## Task to complete
Turn the items below into a JSON list of strings, with one string for each line and no blank lines.

Items listed in a dataset
[BEGIN]

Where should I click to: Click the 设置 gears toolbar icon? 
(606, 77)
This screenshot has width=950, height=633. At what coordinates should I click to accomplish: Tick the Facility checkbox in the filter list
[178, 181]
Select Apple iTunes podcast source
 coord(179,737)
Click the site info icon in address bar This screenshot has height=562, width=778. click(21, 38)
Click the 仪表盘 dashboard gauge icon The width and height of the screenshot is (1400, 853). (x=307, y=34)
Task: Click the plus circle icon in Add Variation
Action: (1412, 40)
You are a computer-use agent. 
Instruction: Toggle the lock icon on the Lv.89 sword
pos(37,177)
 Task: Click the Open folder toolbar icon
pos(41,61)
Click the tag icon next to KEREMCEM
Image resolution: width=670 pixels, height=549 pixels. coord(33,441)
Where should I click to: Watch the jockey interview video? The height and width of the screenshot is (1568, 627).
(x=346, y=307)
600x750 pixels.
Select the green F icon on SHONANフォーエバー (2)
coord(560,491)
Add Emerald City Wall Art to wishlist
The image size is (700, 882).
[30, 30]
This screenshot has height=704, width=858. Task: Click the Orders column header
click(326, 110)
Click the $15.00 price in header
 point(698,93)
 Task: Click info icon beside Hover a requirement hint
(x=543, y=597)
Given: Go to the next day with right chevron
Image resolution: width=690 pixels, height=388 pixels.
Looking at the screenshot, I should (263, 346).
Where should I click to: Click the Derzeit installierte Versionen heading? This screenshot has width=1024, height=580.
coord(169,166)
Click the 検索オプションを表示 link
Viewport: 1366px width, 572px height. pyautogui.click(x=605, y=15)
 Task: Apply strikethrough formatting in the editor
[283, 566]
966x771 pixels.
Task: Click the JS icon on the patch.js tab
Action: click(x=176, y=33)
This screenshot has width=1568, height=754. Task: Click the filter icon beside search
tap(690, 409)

[END]

## Result
[
  "Where should I click to: Click the 设置 gears toolbar icon? ",
  "(606, 77)",
  "This screenshot has width=950, height=633. At what coordinates should I click to accomplish: Tick the Facility checkbox in the filter list",
  "[178, 181]",
  "Select Apple iTunes podcast source",
  " coord(179,737)",
  "Click the site info icon in address bar This screenshot has height=562, width=778. click(21, 38)",
  "Click the 仪表盘 dashboard gauge icon The width and height of the screenshot is (1400, 853). (x=307, y=34)",
  "Task: Click the plus circle icon in Add Variation",
  "Action: (1412, 40)",
  "You are a computer-use agent. ",
  "Instruction: Toggle the lock icon on the Lv.89 sword",
  "pos(37,177)",
  " Task: Click the Open folder toolbar icon",
  "pos(41,61)",
  "Click the tag icon next to KEREMCEM",
  "Image resolution: width=670 pixels, height=549 pixels. coord(33,441)",
  "Where should I click to: Watch the jockey interview video? The height and width of the screenshot is (1568, 627).",
  "(x=346, y=307)",
  "600x750 pixels.",
  "Select the green F icon on SHONANフォーエバー (2)",
  "coord(560,491)",
  "Add Emerald City Wall Art to wishlist",
  "The image size is (700, 882).",
  "[30, 30]",
  "This screenshot has height=704, width=858. Task: Click the Orders column header",
  "click(326, 110)",
  "Click the $15.00 price in header",
  " point(698,93)",
  " Task: Click info icon beside Hover a requirement hint",
  "(x=543, y=597)",
  "Given: Go to the next day with right chevron",
  "Image resolution: width=690 pixels, height=388 pixels.",
  "Looking at the screenshot, I should (263, 346).",
  "Where should I click to: Click the Derzeit installierte Versionen heading? This screenshot has width=1024, height=580.",
  "coord(169,166)",
  "Click the 検索オプションを表示 link",
  "Viewport: 1366px width, 572px height. pyautogui.click(x=605, y=15)",
  " Task: Apply strikethrough formatting in the editor",
  "[283, 566]",
  "966x771 pixels.",
  "Task: Click the JS icon on the patch.js tab",
  "Action: click(x=176, y=33)",
  "This screenshot has width=1568, height=754. Task: Click the filter icon beside search",
  "tap(690, 409)"
]